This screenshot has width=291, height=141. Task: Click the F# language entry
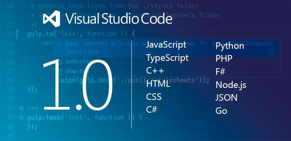[220, 72]
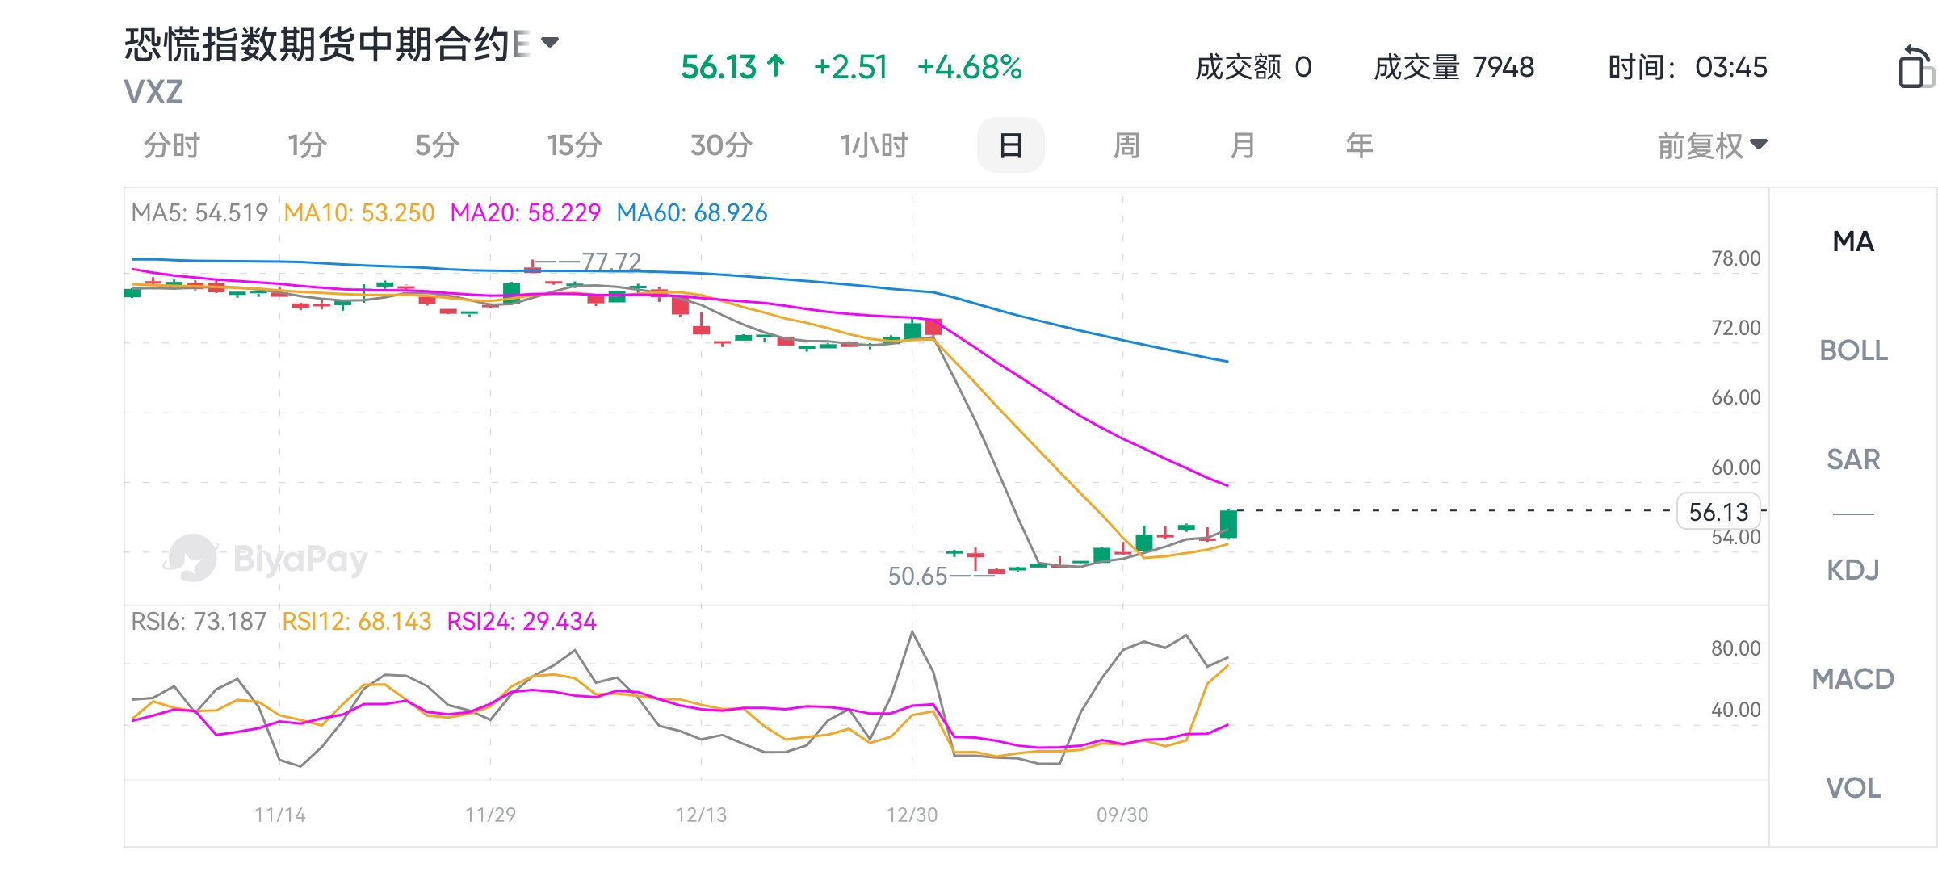1938x872 pixels.
Task: Switch to the 5分 chart interval
Action: 437,146
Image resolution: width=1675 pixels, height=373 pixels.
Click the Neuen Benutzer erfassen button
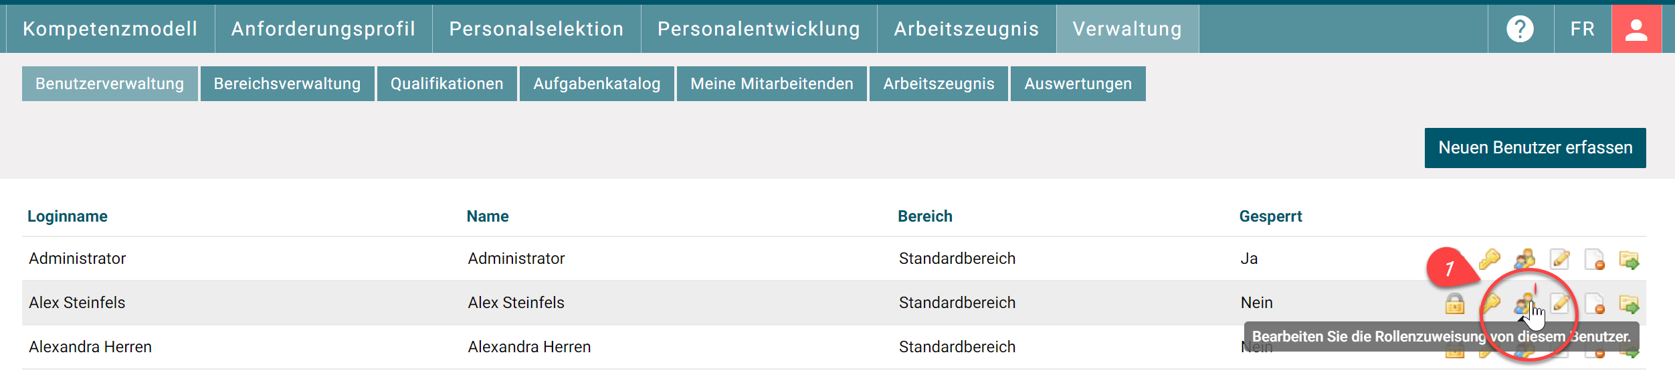[x=1535, y=147]
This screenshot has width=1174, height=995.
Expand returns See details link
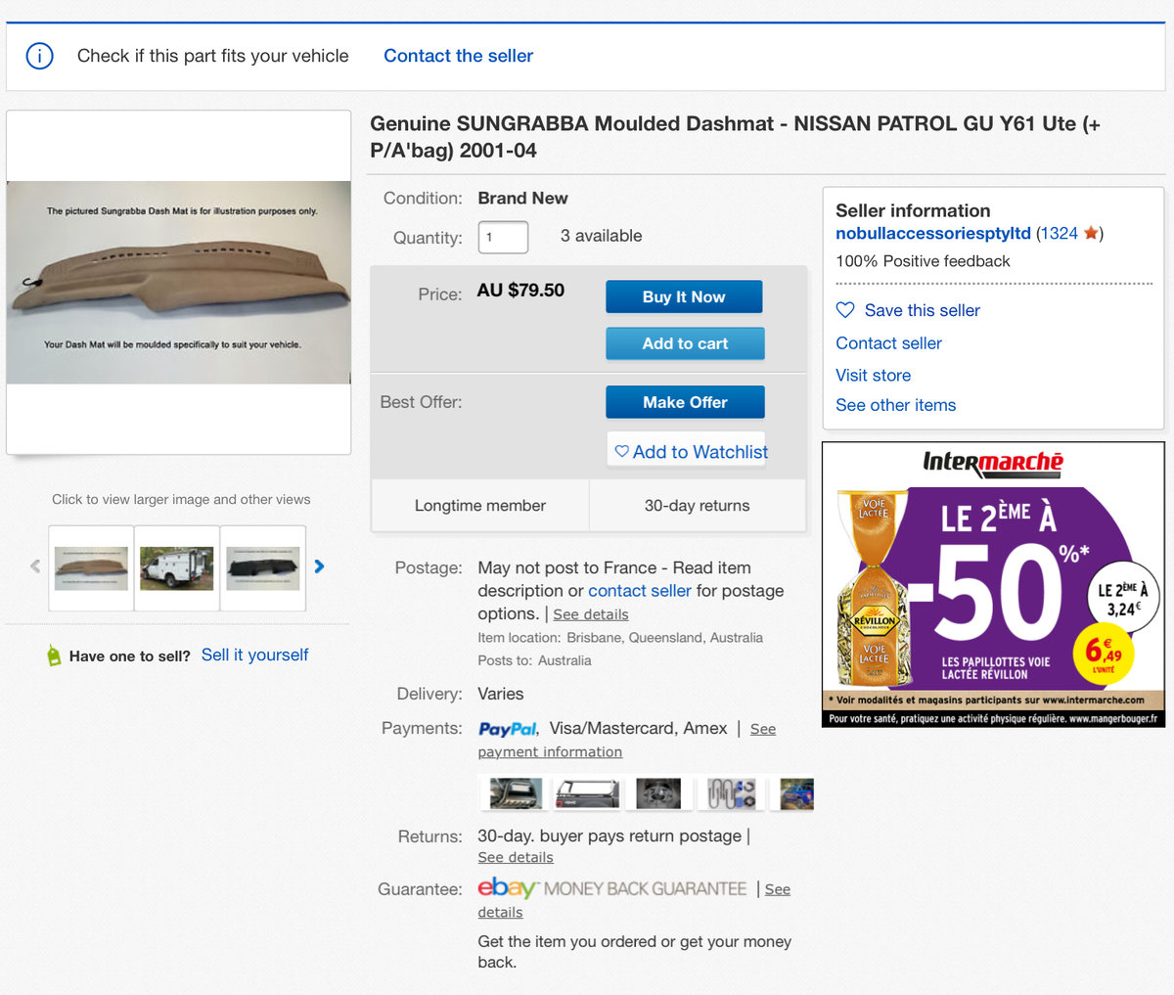tap(516, 857)
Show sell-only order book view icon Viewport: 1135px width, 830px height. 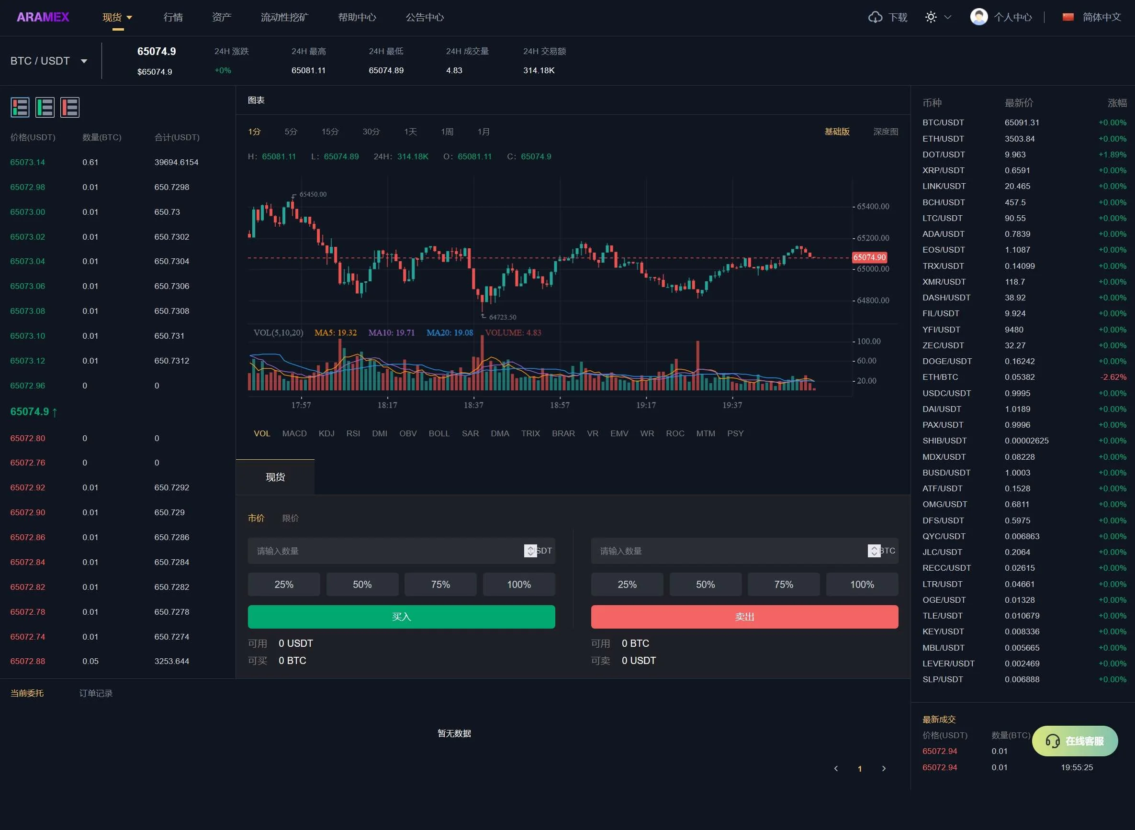(x=70, y=108)
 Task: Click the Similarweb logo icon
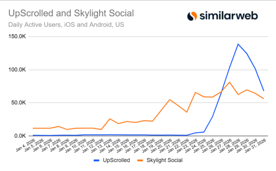pyautogui.click(x=192, y=16)
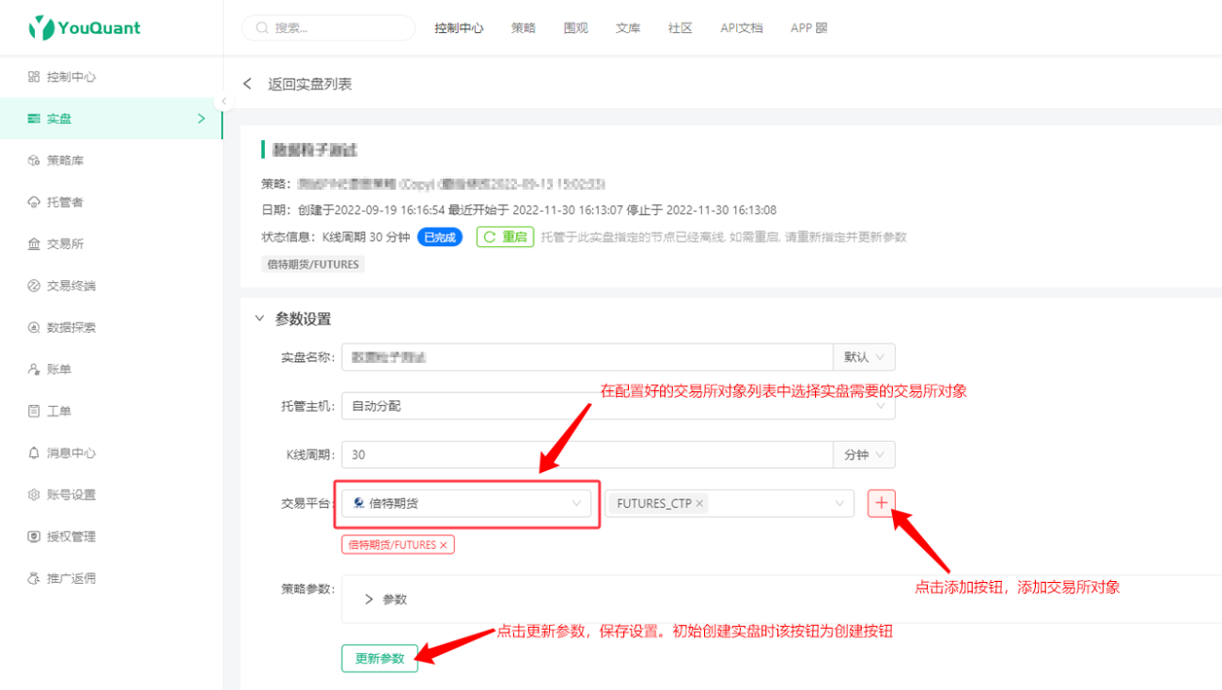
Task: Remove the 信特期货/FUTURES tag
Action: pyautogui.click(x=444, y=544)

▸ **SET TASK**
Can you express the material as a JSON list of strings, one string per line with blank lines left out, covering the lines from the start of the material up to and including the line with "tap(516, 857)"? Leave the pictures out of the answer.

▸ **COMPLETE ANSWER**
[
  "This screenshot has width=291, height=141. Task: Click the F# language entry",
  "[220, 72]",
  "1938x872 pixels.",
  "Task: Switch to the 5分 chart interval",
  "Action: 437,146",
  "Image resolution: width=1675 pixels, height=373 pixels.",
  "Click the Neuen Benutzer erfassen button",
  "[x=1535, y=147]",
  "This screenshot has width=1174, height=995.",
  "Expand returns See details link",
  "tap(516, 857)"
]